Don't enforce "Non-unique gene name" and "Annotation" columns

Question

Don't enforce "Non-unique gene name" and "Annotation" columns

AdmiralenOla opened this issue 7 years ago · comments

Remove enforcing of the columns "Non-unique gene name" and "Annotation" in the output. Some users might have input file with only a single identifier column (Gene ID) before sample info starts, and wants to run with -s 2.

In the current version, this will cause Scoary to fill in the "Non-unique Gene name" and "Annotation" columns with sample data. (Because it automatically assumes that this info can be found in columns 2 and 3). There is really no need to enforce any other columns than Gene ID.

dutchscientist · Answer 1 · Fri Apr 21 2017 21:32:05 GMT+0800 (China Standard Time)

Actually, I was just about to suggest an alternative, allowing the user to specify column numbers to be included in the output (so I can see the gene numbers of specific strains in the dataset in the Scoary output).

I am now modifying the "Non-unique gene name" column for this and then split that one out.

Ola Brynildsrud · Answer 2 · Thu May 04 2017 20:18:33 GMT+0800 (China Standard Time)

Hi! Trying to wrap my head around this, but I don't quite see how it would work. I think I'm confused by "gene numbers of specific strains in the dataset". Do you mean grabbing columns from the input Roary file or producing some kind of aggregate column? Would you mind giving an example?

dutchscientist · Answer 3 · Thu May 04 2017 20:48:36 GMT+0800 (China Standard Time)

The way I envisage it is similar to the switch included that Scoary starts counting from column 15 in the Roary output. Say that these are the headers from a Roary output: Gene Non-unique Gene name Annotation No. isolates No. sequences Avg sequences per isolate Genome Fragment Order within Fragment Accessory Fragment Accessory Order with Fragment QC Min group size nuc Max group size nuc Avg group size nuc Sample1 Sample2 Sample3 The Scoary output will contain the first 3 columns followed by the counts, etc: Gene Non-unique gene name Annotation I would like to be able to have a switch where I can also include the information in the rows for Sample1, Sample2 and/or Sample3, something like "--columns_included 16,17,18". The group output of Roary is not always informative, the gene number can be. Will see whether I can upload an example.

Ola Brynildsrud · Answer 4 · Tue May 09 2017 17:19:08 GMT+0800 (China Standard Time)

OK, I think I understand what you mean now. Sure, I can implement that, should be fairly easy! I will schedule it for the next release.

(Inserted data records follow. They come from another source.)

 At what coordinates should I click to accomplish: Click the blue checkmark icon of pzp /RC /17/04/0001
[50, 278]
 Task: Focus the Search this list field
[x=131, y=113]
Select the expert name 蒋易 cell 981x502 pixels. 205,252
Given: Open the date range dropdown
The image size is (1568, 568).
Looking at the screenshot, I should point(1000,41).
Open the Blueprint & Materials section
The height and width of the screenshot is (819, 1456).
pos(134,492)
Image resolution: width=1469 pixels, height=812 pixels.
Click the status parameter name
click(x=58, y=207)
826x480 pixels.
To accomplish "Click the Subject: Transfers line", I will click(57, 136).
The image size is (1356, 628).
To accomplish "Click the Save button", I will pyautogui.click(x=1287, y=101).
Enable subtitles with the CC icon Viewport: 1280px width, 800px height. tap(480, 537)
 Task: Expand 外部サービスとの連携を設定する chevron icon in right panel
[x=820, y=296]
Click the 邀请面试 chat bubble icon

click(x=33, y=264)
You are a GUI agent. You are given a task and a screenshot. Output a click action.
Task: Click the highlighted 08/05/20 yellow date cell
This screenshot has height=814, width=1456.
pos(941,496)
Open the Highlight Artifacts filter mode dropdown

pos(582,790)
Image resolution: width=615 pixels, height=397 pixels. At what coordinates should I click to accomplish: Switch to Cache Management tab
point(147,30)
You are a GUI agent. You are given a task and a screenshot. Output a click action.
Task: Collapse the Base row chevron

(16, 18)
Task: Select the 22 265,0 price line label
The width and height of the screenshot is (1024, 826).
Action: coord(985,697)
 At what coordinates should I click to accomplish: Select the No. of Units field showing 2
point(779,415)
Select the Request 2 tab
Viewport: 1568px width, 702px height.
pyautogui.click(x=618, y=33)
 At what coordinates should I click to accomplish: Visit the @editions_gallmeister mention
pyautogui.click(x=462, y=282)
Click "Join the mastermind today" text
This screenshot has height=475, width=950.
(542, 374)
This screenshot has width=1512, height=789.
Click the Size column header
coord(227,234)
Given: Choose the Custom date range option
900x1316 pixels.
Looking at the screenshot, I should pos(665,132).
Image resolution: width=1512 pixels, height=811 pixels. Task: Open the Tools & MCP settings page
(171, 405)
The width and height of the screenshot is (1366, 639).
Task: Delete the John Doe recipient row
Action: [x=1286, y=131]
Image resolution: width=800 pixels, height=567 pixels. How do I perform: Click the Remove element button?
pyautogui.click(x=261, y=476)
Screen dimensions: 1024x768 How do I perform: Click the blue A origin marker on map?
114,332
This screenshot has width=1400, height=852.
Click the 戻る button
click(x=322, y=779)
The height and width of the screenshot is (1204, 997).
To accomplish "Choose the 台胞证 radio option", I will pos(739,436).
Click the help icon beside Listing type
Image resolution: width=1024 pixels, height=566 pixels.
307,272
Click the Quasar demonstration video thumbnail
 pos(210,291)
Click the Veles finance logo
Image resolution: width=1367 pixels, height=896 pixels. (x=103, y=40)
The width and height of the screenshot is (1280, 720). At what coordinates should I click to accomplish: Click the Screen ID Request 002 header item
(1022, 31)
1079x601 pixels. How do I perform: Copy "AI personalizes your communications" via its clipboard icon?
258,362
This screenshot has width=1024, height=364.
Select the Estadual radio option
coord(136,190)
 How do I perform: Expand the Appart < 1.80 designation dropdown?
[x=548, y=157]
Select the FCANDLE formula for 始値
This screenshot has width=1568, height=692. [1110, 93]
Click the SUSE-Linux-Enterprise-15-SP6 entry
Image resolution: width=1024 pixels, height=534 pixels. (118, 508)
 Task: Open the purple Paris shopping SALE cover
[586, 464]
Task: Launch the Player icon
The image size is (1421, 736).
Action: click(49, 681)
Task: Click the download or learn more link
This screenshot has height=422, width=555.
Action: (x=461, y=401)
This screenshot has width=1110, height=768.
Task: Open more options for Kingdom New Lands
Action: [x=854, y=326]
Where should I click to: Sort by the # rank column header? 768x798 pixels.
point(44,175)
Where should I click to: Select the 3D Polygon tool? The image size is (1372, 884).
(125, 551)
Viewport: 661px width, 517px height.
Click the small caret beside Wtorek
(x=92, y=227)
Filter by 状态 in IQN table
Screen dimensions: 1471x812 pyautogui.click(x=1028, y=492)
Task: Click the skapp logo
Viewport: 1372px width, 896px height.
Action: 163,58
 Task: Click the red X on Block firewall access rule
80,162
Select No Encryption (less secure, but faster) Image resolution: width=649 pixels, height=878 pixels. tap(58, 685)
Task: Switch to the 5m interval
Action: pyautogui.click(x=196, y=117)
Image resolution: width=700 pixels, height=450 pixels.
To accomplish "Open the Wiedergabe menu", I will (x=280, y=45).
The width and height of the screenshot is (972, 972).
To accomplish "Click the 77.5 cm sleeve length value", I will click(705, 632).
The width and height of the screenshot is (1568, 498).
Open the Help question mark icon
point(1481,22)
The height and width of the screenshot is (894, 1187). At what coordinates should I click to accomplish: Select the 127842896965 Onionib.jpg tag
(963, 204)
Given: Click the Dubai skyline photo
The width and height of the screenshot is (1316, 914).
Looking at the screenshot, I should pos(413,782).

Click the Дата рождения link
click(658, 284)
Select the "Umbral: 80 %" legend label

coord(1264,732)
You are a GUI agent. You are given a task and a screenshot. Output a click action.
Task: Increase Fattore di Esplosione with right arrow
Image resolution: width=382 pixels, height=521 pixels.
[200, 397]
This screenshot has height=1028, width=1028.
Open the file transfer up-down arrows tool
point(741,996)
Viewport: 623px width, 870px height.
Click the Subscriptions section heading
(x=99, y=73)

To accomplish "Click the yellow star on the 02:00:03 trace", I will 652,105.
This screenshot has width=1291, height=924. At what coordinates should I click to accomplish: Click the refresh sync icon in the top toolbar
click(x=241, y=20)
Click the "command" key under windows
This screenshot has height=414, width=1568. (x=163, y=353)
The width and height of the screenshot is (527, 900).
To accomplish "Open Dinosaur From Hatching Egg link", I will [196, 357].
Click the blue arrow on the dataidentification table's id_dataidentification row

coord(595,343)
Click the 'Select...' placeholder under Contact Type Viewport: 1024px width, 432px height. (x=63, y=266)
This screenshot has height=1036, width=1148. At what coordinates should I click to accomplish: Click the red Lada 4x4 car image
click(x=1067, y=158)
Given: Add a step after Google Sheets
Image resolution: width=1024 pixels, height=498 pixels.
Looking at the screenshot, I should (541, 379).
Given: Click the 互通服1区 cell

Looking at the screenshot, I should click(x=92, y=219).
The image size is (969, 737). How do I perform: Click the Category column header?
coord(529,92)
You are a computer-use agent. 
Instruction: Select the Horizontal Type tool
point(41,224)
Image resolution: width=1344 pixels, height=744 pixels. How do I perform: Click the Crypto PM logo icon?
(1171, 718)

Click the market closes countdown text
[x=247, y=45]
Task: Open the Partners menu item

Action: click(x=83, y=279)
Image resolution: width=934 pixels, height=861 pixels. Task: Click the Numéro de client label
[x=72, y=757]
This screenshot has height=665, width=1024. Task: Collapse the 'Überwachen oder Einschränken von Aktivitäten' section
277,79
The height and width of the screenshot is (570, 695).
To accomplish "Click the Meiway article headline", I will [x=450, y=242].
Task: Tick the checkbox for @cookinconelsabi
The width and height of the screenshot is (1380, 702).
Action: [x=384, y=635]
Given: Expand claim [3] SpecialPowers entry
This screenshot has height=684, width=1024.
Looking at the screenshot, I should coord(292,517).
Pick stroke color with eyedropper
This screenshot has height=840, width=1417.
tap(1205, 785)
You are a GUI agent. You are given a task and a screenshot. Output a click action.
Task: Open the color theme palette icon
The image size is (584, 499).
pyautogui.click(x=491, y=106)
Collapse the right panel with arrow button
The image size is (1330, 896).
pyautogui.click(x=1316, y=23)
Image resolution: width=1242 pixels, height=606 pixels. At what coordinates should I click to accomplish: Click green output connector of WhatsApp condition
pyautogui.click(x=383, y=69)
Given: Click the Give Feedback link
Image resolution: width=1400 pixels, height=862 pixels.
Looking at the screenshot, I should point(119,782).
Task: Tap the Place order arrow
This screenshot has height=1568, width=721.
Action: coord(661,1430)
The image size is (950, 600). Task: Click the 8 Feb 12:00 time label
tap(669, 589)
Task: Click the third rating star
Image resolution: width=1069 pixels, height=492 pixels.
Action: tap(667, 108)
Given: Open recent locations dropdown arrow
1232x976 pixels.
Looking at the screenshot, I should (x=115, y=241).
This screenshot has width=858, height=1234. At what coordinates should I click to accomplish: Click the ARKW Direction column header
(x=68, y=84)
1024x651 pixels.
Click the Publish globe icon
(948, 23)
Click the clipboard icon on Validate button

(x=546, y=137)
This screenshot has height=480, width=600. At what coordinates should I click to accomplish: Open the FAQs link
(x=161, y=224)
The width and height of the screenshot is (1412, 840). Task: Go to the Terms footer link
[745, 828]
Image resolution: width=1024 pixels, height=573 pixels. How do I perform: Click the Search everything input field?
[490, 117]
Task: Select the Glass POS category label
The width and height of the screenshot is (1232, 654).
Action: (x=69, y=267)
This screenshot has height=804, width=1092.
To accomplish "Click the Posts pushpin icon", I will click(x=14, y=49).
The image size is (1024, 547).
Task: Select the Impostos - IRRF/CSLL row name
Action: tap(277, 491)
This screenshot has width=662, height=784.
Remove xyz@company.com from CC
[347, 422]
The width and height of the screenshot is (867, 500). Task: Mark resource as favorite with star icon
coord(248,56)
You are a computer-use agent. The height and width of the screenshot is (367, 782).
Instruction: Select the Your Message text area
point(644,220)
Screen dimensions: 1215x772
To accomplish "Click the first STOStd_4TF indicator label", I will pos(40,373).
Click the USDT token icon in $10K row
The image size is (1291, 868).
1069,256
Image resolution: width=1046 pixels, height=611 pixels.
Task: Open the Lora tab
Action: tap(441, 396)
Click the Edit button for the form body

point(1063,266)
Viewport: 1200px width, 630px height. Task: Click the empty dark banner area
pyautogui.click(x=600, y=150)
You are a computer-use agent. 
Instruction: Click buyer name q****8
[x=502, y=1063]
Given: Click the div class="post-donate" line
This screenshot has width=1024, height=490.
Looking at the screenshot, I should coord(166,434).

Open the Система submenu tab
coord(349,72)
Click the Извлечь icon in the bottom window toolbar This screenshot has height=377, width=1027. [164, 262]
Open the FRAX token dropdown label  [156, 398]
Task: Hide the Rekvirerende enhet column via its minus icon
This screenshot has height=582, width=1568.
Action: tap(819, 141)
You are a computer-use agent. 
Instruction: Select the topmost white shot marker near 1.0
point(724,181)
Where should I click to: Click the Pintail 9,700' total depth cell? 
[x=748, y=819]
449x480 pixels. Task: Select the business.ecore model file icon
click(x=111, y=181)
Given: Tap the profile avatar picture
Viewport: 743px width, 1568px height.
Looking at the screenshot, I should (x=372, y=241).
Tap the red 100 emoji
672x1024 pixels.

dutchscientist · Answer 5 · Tue May 09 2017 17:20:38 GMT+0800 (China Standard Time)

Cool! I aim to get you a lot of citations and help you increase your h-index ;-)

Ola Brynildsrud · Answer 6 · Mon Jul 03 2017 20:14:06 GMT+0800 (China Standard Time)

Hi @dutchscientist. This functionality is included in the latest version. Hope you like it!

dutchscientist · Answer 7 · Thu Jul 06 2017 10:19:12 GMT+0800 (China Standard Time)

Hi Ola, great! Will try it soon (currently travelling for a few weeks) :) From: Ola Brynildsrud [mailto:notifications@github.com] Sent: 04 July 2017 00:14 To: AdmiralenOla/Scoary <Scoary@noreply.github.com> Cc: dutchscientist <dutchscientist@gmail.com>; Mention <mention@noreply.github.com> Subject: Re: [AdmiralenOla/Scoary] Don't enforce "Non-unique gene name" and "Annotation" columns (#57) Hi @dutchscientist<https://github.com/dutchscientist>. This functionality is included in the latest version. Hope you like it! — You are receiving this because you were mentioned. Reply to this email directly, view it on GitHub<#57 (comment)>, or mute the thread<https://github.com/notifications/unsubscribe-auth/AJ8e0G6eC3c6rwHLlHNxcWfklaqGlGOWks5sKNsOgaJpZM4M6B8y>.

dutchscientist · Answer 8 · Wed Jul 12 2017 15:05:03 GMT+0800 (China Standard Time)

Yes, this is great! Exactly what I wanted, the --include_input_columns is just what I needed. Thanks very much!